Het groepstarief wordt steeds toegekend voor een welbepaalde trein, op voorwaarde dat er in die trein voldoende zitplaatsen beschikbaar zijn. Aangezien de meeste treinen tijdens de spitsuren nu eenmaal meer dan vol zitten, is de reservering voor die treinen meestal niet mogelijk. Pendelaars klagen nu reeds geregeld, net omdat er voorbehouden plaatsen zijn op hún treinen, want ze worden natuurlijk door eenieder bekeken.

 

In geval van exploitatieproblemen op een bepaalde lijn, zoals bij een overvolle trein in Blaasveld, is het in de praktijk zelfs moeilijk om de reeds gereserveerde zitplaatsen vrij te houden.

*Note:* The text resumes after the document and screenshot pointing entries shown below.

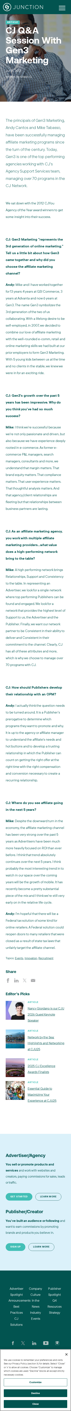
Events (19, 958)
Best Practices (16, 1309)
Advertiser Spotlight (16, 1292)
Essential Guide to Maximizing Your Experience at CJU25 (42, 1094)
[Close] (66, 1354)
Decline (35, 1393)
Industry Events (35, 1315)
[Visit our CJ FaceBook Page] (13, 1343)
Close (35, 1403)
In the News (35, 1303)
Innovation (31, 958)
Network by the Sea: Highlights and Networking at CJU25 (46, 1043)
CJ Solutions (16, 1322)
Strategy (54, 1312)
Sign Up (15, 1247)
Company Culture (35, 1292)
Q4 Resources (55, 1303)
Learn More (48, 1197)
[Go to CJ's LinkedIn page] (34, 1343)
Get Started (19, 1197)
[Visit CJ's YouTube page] (46, 1343)
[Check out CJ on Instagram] (57, 1343)
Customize (35, 1382)
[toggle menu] (62, 7)
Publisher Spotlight (54, 1292)
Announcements (16, 1300)
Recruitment (45, 958)
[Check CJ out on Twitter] (23, 1343)
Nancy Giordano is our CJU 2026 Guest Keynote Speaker (46, 1014)
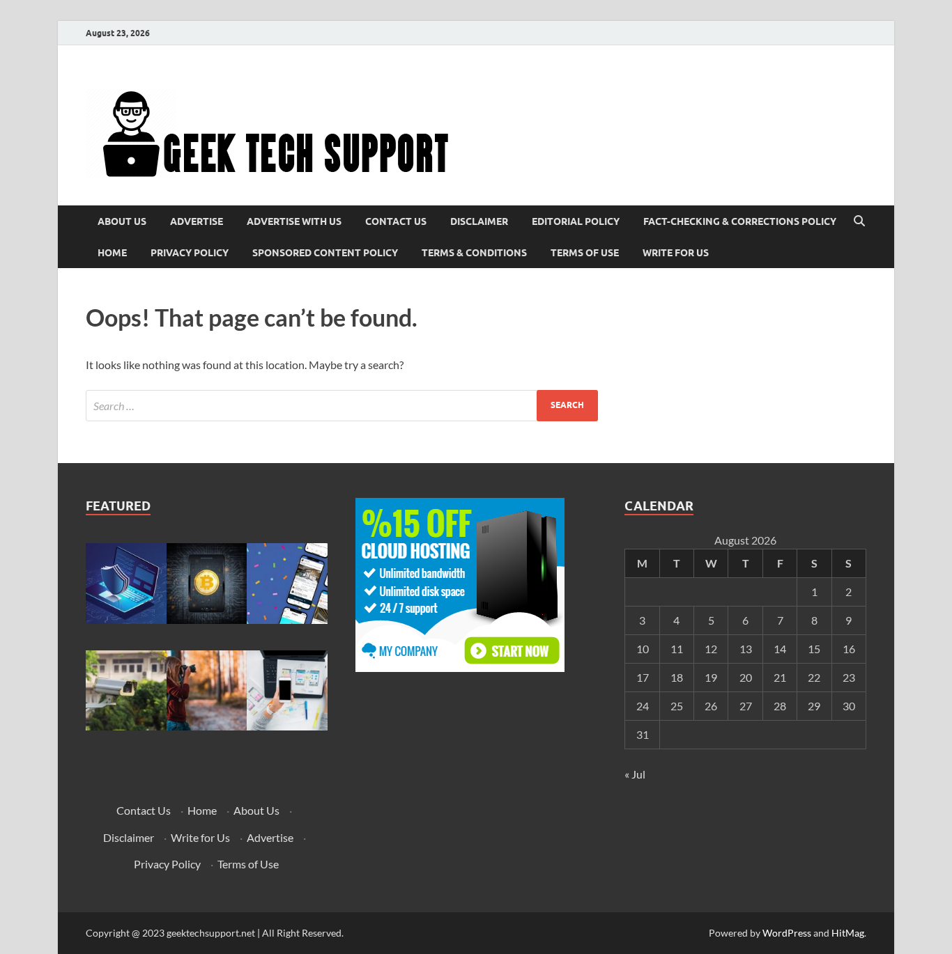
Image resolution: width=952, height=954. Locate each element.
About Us (122, 221)
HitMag (847, 933)
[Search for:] (342, 405)
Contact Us (396, 221)
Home (112, 252)
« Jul (634, 774)
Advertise (196, 221)
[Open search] (859, 221)
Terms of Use (585, 252)
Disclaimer (479, 221)
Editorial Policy (576, 221)
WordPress (786, 933)
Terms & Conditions (474, 252)
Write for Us (676, 252)
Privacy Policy (190, 252)
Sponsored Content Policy (325, 252)
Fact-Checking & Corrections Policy (739, 221)
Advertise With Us (294, 221)
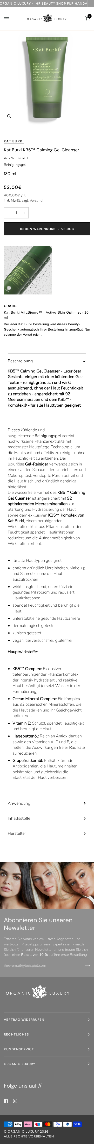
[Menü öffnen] (11, 19)
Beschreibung (20, 361)
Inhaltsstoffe (19, 818)
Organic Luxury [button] (19, 1064)
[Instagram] (15, 1101)
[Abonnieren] (83, 965)
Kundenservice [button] (19, 1049)
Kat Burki (14, 141)
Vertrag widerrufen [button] (24, 1019)
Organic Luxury (24, 1131)
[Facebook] (6, 1101)
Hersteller (17, 833)
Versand (36, 200)
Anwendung (19, 803)
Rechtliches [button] (16, 1034)
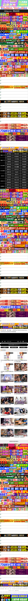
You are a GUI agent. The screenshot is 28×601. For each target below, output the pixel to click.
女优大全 (17, 177)
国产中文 (9, 185)
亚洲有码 (9, 156)
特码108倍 (14, 347)
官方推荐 (3, 170)
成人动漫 (24, 156)
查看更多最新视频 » (14, 441)
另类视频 (24, 161)
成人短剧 (24, 185)
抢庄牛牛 (17, 169)
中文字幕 (17, 159)
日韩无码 (24, 187)
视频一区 (3, 155)
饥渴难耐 (17, 164)
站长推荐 (3, 165)
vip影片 (5, 347)
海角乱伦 (17, 182)
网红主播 (17, 153)
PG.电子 (23, 347)
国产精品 (9, 153)
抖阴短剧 (17, 187)
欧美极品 (17, 156)
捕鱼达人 (9, 169)
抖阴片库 (3, 181)
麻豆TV (16, 174)
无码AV (2, 175)
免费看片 (3, 186)
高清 (18, 341)
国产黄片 (9, 179)
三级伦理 (9, 159)
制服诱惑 (24, 182)
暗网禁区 (9, 182)
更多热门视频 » (23, 350)
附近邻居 (9, 164)
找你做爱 (24, 164)
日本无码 (24, 153)
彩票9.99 (9, 172)
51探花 (24, 174)
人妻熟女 (9, 161)
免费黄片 (24, 179)
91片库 (9, 177)
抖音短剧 (9, 174)
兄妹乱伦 (17, 185)
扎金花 (16, 172)
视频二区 (3, 160)
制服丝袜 (17, 161)
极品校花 (9, 187)
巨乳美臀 (24, 159)
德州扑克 (24, 169)
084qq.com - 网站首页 (11, 11)
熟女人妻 (17, 179)
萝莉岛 (24, 177)
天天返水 (24, 172)
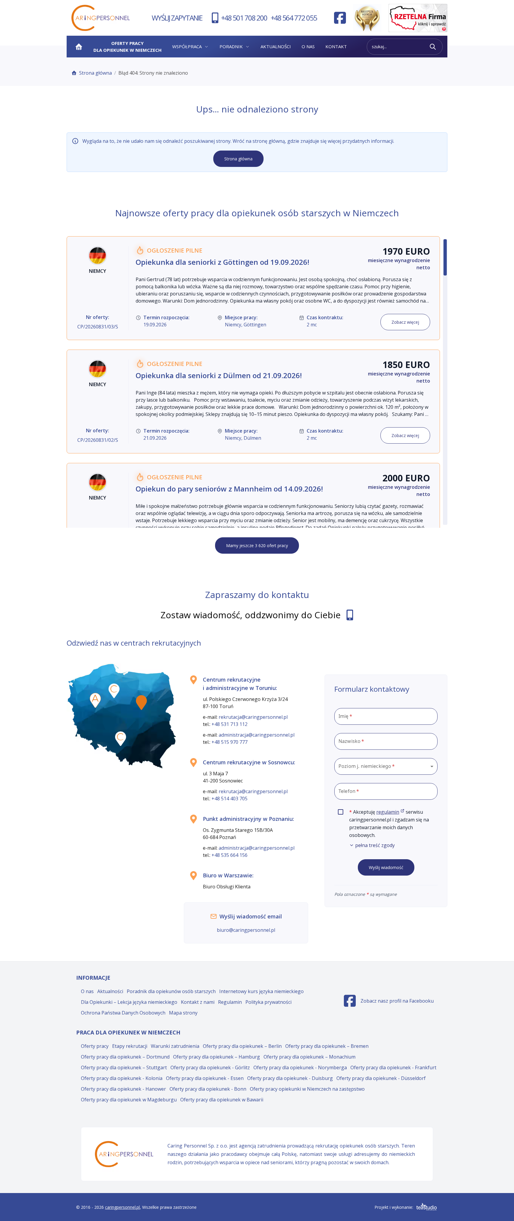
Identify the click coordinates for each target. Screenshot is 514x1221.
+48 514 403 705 (229, 798)
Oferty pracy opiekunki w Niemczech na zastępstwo (307, 1089)
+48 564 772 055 (294, 18)
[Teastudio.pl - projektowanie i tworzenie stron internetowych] (427, 1207)
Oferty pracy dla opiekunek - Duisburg (290, 1078)
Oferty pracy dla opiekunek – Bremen (327, 1046)
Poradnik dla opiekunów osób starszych (171, 991)
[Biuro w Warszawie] (141, 702)
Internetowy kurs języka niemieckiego (261, 991)
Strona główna (95, 73)
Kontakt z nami (197, 1002)
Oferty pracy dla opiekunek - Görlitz (210, 1067)
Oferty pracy (95, 1046)
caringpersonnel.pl (122, 1207)
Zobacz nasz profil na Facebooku (389, 1003)
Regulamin (230, 1002)
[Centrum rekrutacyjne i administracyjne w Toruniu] (114, 690)
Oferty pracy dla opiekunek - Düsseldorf (381, 1078)
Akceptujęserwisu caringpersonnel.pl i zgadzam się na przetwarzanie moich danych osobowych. (393, 829)
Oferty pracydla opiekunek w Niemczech (127, 46)
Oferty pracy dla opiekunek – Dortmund (125, 1056)
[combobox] (386, 766)
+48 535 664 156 (229, 855)
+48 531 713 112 (229, 724)
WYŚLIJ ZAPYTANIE (177, 18)
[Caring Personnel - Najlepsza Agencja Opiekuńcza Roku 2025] (367, 18)
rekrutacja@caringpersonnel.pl (253, 717)
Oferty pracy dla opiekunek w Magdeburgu (129, 1099)
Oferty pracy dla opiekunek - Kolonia (121, 1078)
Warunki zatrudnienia (175, 1046)
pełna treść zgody (375, 845)
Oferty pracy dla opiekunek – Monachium (309, 1056)
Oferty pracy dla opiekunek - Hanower (123, 1089)
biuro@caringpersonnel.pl (246, 930)
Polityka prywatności (268, 1002)
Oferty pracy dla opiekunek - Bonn (208, 1089)
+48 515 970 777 (229, 742)
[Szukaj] (432, 46)
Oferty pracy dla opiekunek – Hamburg (216, 1056)
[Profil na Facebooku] (340, 18)
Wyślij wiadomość (386, 867)
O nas (308, 46)
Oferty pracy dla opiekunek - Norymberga (300, 1067)
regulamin (390, 812)
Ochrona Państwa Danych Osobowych (123, 1012)
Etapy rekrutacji (129, 1046)
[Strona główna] (78, 46)
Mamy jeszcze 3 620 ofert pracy (257, 545)
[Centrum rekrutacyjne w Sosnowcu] (120, 738)
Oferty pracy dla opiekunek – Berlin (242, 1046)
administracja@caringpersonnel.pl (256, 735)
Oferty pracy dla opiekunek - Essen (205, 1078)
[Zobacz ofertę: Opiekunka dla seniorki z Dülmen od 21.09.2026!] (253, 401)
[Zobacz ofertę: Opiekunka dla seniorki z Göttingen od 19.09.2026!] (253, 288)
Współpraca (187, 46)
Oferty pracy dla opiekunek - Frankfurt (393, 1067)
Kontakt (336, 46)
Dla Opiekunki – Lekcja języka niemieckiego (129, 1002)
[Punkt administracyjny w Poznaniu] (95, 700)
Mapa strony (183, 1012)
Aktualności (276, 46)
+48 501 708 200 (244, 18)
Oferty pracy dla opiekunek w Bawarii (221, 1099)
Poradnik (231, 46)
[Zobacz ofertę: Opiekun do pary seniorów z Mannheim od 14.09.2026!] (253, 514)
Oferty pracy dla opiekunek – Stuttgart (124, 1067)
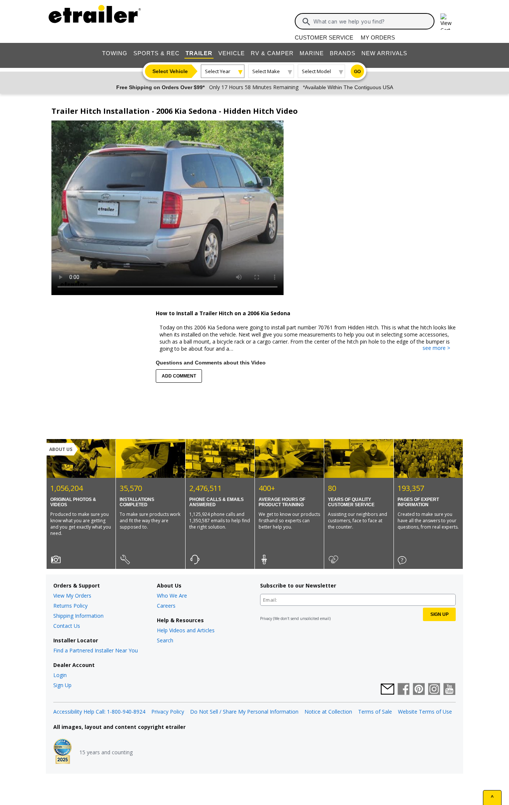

Dat valt, gelukkig, maar zeer uitzonderlijk voor.

 

Ik heb zelf aan de Jeugdraad een gelijkaardig antwoord gegeven. Er moet nu eenmaal rekening gehouden worden met onder andere de bezetting van de treinen. Ook vind ik het heel belangrijk dat alle reizigers in de meest comfortabele omstandigheden kunnen reizen. Wij zijn altijd bereid om naar oplossingen te blijven zoeken.

 

27.03  Jef Van den Bergh (CD&V - N-VA): Mevrouw de minister, het is vooral belangrijk, misschien zelfs het allerbelangrijkste, dat er een bepaalde, constructieve houding tegenover bedoelde groepen zou moeten zijn om naar de best mogelijke oplossing te zoeken. Het kan immers uiteraard niet dat aan de groepen al te zeer voorrang wordt gegeven ten opzichte van de dagelijkse pendelaars. Zulks zou de pendelaars uiteraard enkel maar irriteren.

 

Wat mij wel nog voldoende belangrijk lijkt te zijn, is dat bepaalde treinreizigers, wellicht op de bewuste, oranje treinen, dikwijls interessanter af zijn, zeker indien het om groepen met kleine kinderen of jongeren onder de twaalf jaar gaat. Voor dergelijke groepen kan het interessanter zijn om de reis met bijvoorbeeld Go Passen te organiseren. De min-twaalfjarigen kunnen immers de facto gratis de trein nemen. Dat is ook voor de NMBS een nadeel, omdat zij niet van tevoren kan inschatten of er effectief groepen op de trein zullen plaatsnemen. Zij kan de capaciteit bijgevolg ook niet aanpassen, aangezien zij het aantal reizigers niet kan voorzien.

 

Het kan voor de NMBS dus ook een voordeel zijn om een duidelijk zicht op dergelijke groepen te hebben. Misschien moet voornoemd probleem nog even worden bekeken.

 

Het incident is gesloten.

L'incident est clos.

 

De openbare commissievergadering wordt gesloten om 17.58 uur.

La réunion publique de commission est levée à 17.58 heures.